2. Keeping up with the times, even when times are lean. Besides basic training for staff, FSPs are dedicated to being leaders in their markets and emphasize management and staff training, even in dire times. Several FSPs took the opportunity presented by slower business growth during the financial crisis to invest in staff capacity. They read market signals and emerged from the crisis much more quickly, while others cut capacity building expenditures and continued a spiral down. The bottom line: FSPs understand the value proposition of capacity building and integrate it into their day to day activities. They realize that capacity building is integral to operations in the best of times, and the worst.
3. Capacity Building Service Providers (CBPs) invest in themselves and in lasting FSP relationships. More vibrant markets for capacity building services have developed a variety of professional services that respond to FSP needs. These CBPs position their services to advance the state of the art; they stay informed about new developments and have developed the expertise to design curricula to respond to FSP client needs. They provide tailor-made services, show the value of capacity building and build lasting relationships with the FSPs. They compete with each other on quality and price, and each of them has a reputation in the marketplace.
Shifting to some of the challenges:
4. Capacity Building Providers often offer services they can deliver, not necessarily what FSPs want and value. This leads to a mis-match between supply and demand. Many capacity building providers can provide high quality delivery of a standard curriculum, but when it comes to keeping up with new demand from FSPs their human resources are stretched. Over time, a capacity building service provider must also invest in its own capacity to adapt to evolving FSP capacity building requirements, as well as innovations in the delivery of capacity building services, such as e-learning or other digital tools.
5. A communications and knowledge gap may exist between FSPs and CBPs. Capacity building providers who focus on the provision of non-traditional micro-finance services (such as insurance, mobile money, and technology based services) often do not have the skills and experience to communicate well with FSPs who serve the poor and low-income market. They also may underestimate the investment required to serve low-income people well.

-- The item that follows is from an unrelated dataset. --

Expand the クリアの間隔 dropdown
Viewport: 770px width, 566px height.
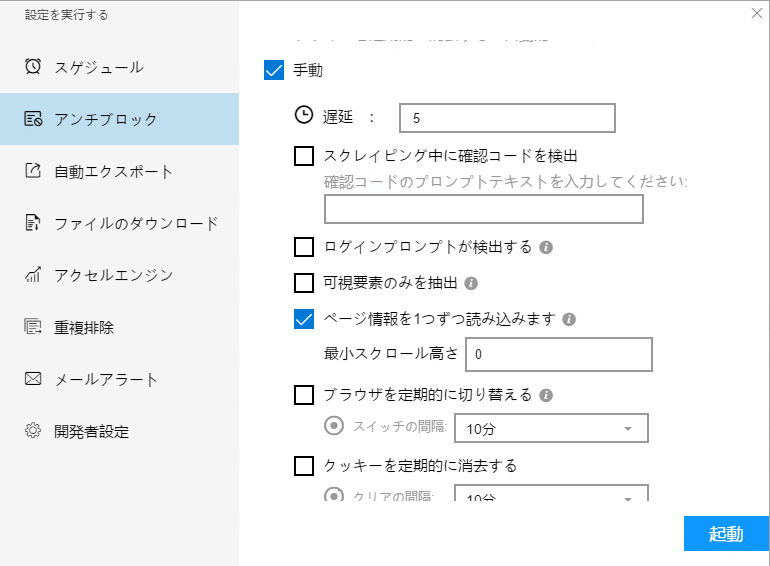(x=551, y=496)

6. Donors often neglect long-term sustainability; the focus is on the event. Direct donor delivery of capacity building, or high subsidies have created expectations that FSP capacity building is a public good. Many capacity building services designed for FSPs receive generous donor funding for start-up without expectations for the capacity building market to become sustainable, let alone vibrant.

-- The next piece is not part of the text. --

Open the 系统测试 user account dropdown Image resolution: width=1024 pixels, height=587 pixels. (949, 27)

In a best case scenario donors analyze the current local market dynamics and develop a vision and a plan to build local capacity building service markets in the future.
Changing perceptions, behavior and traditional ways of doing business may be difficult, but it is possible, as the “Few” have demonstrated. I invite you to post your own list: Why are dynamic markets for capacity building services “few and far between”? And, why are the “few” so far ahead of the rest?